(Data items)
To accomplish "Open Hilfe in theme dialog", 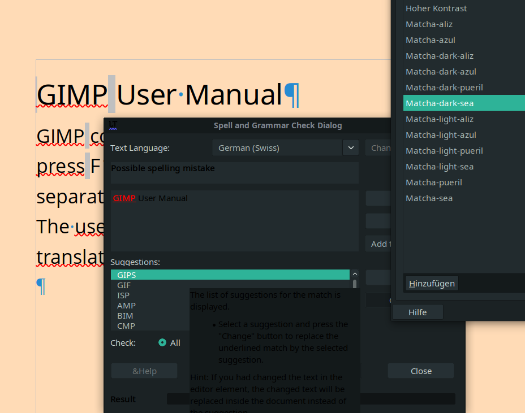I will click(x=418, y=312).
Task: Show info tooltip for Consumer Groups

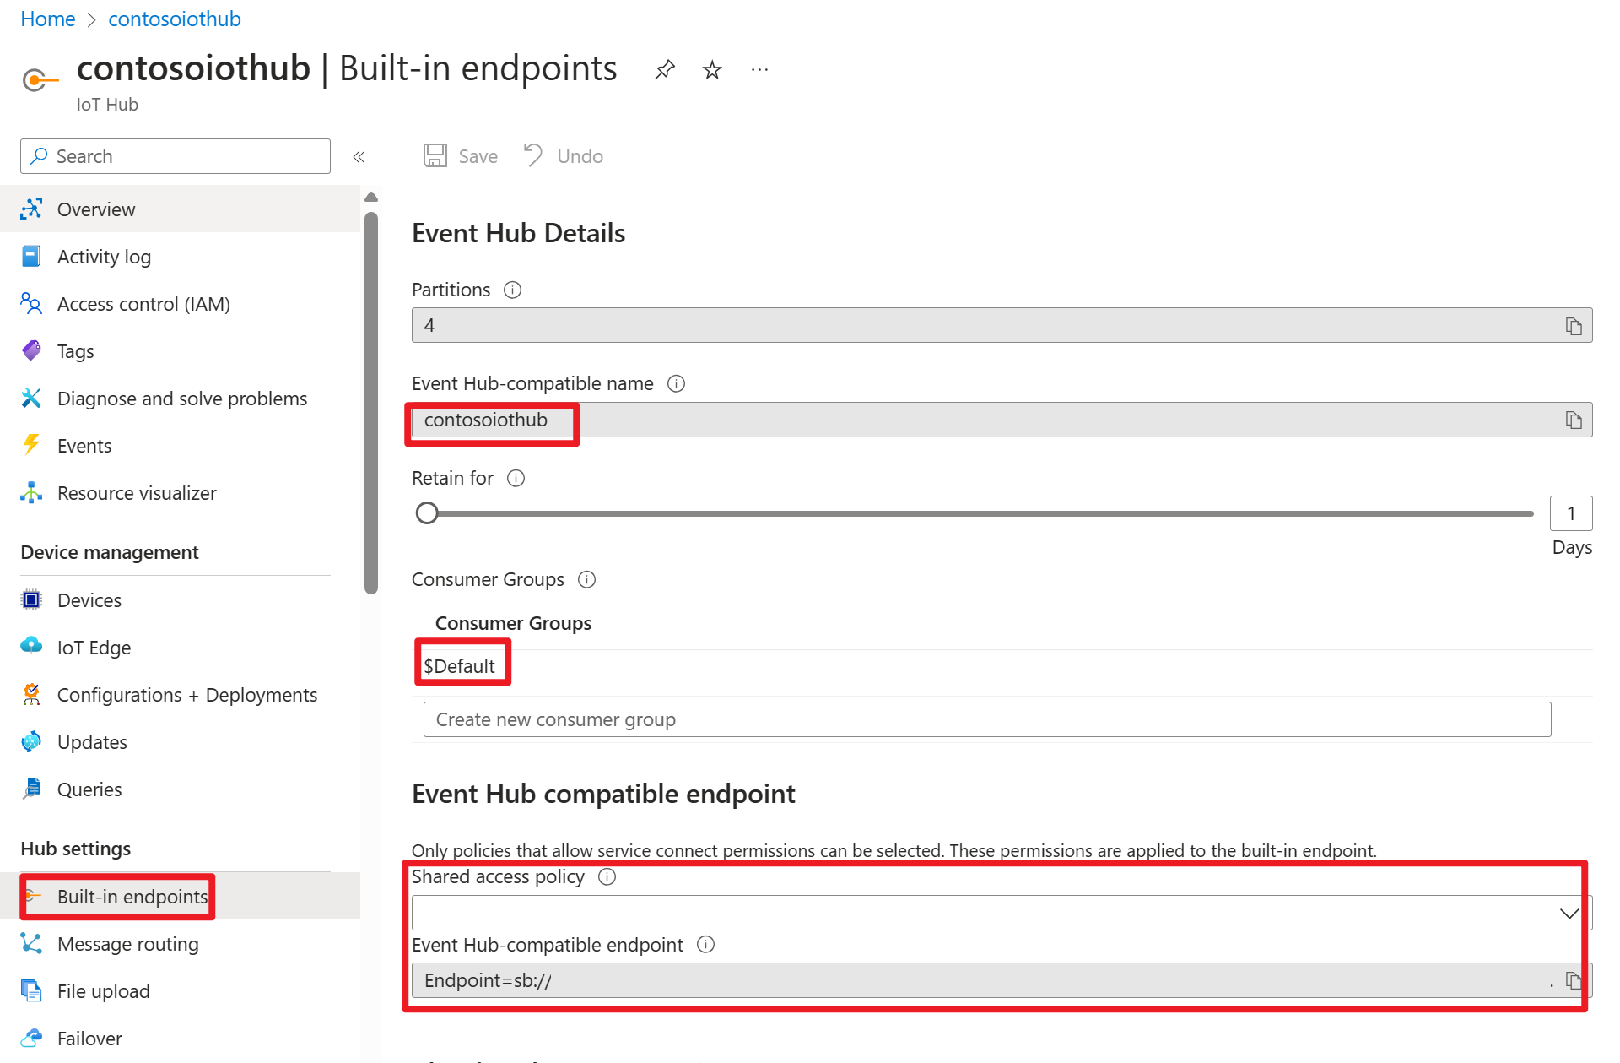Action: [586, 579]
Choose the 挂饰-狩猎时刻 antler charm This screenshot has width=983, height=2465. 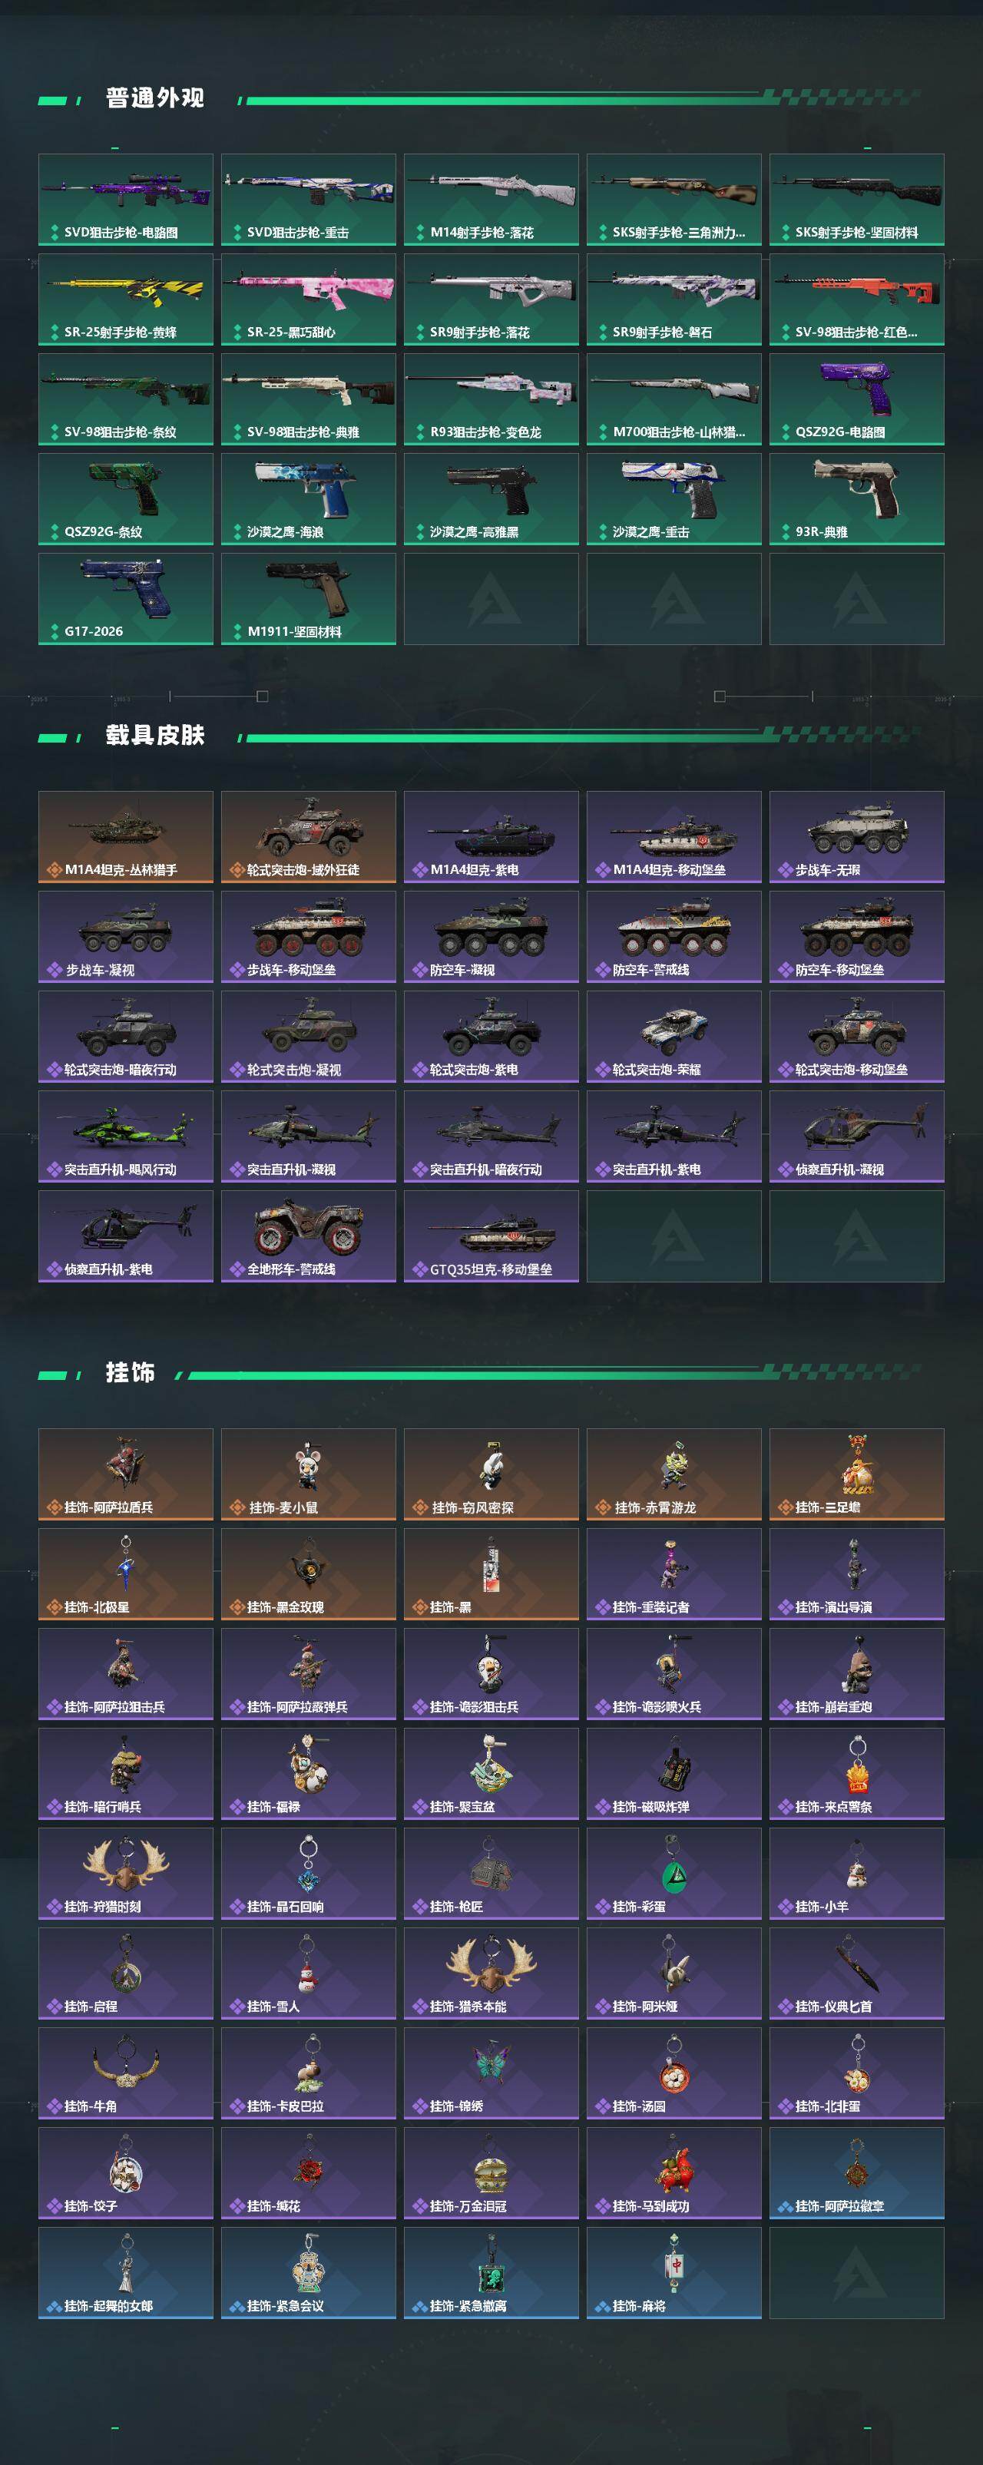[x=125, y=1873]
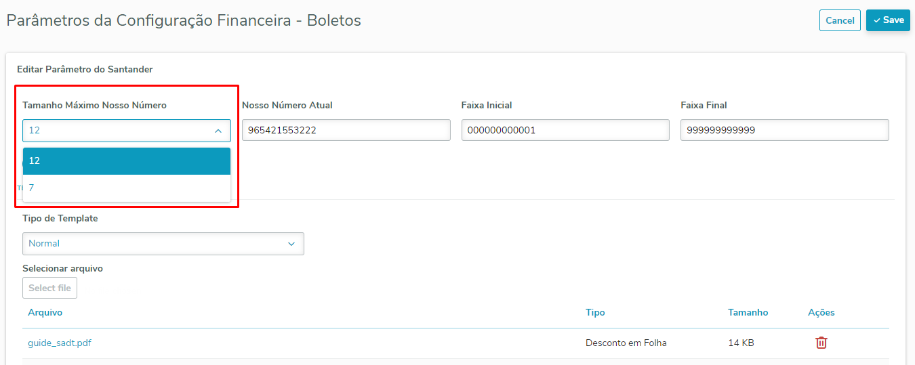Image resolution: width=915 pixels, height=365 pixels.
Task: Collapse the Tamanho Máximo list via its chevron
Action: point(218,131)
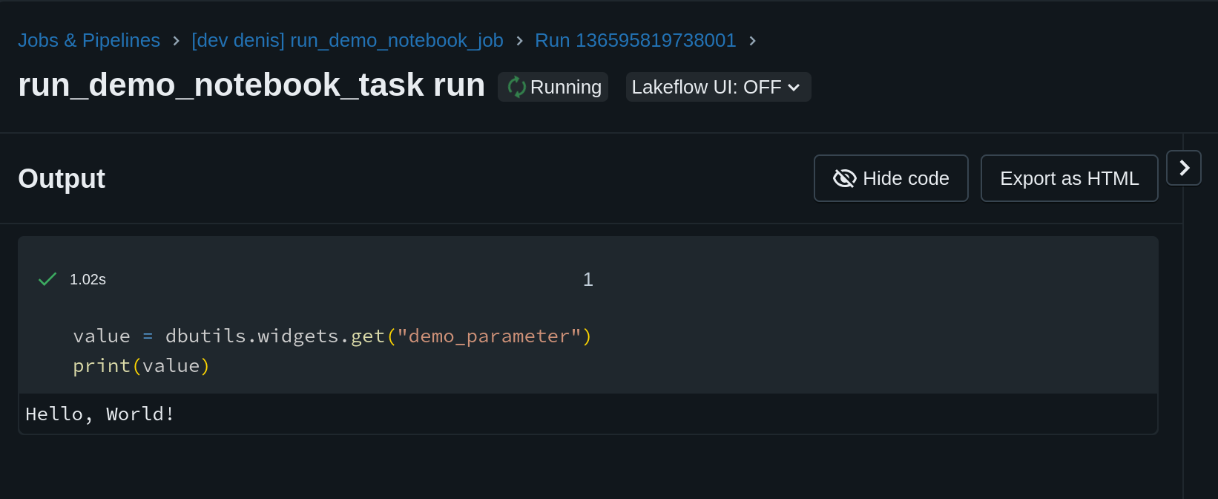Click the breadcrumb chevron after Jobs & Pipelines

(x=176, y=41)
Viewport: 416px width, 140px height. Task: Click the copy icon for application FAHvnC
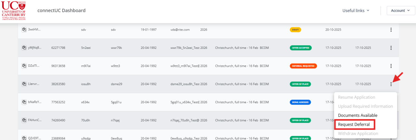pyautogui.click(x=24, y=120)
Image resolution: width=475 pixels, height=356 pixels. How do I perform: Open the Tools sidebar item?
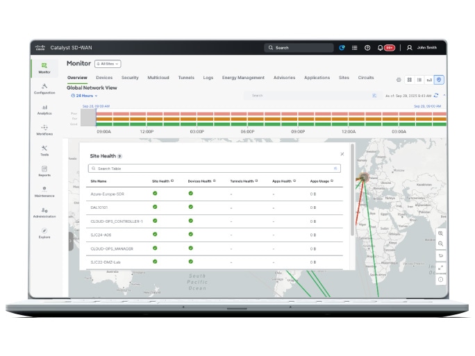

## WHAT TO WORK ON
Working from the line containing "Viewport: 416px width, 140px" to the last line of the data, retype every line exactly, both ends included, and leave out all pictures.

## SOLUTION FOR THIS EXERCISE
Viewport: 416px width, 140px height. Task: Click the copy icon for application FAHvnC
pyautogui.click(x=24, y=120)
Image resolution: width=475 pixels, height=356 pixels. How do I perform: Open the Tools sidebar item?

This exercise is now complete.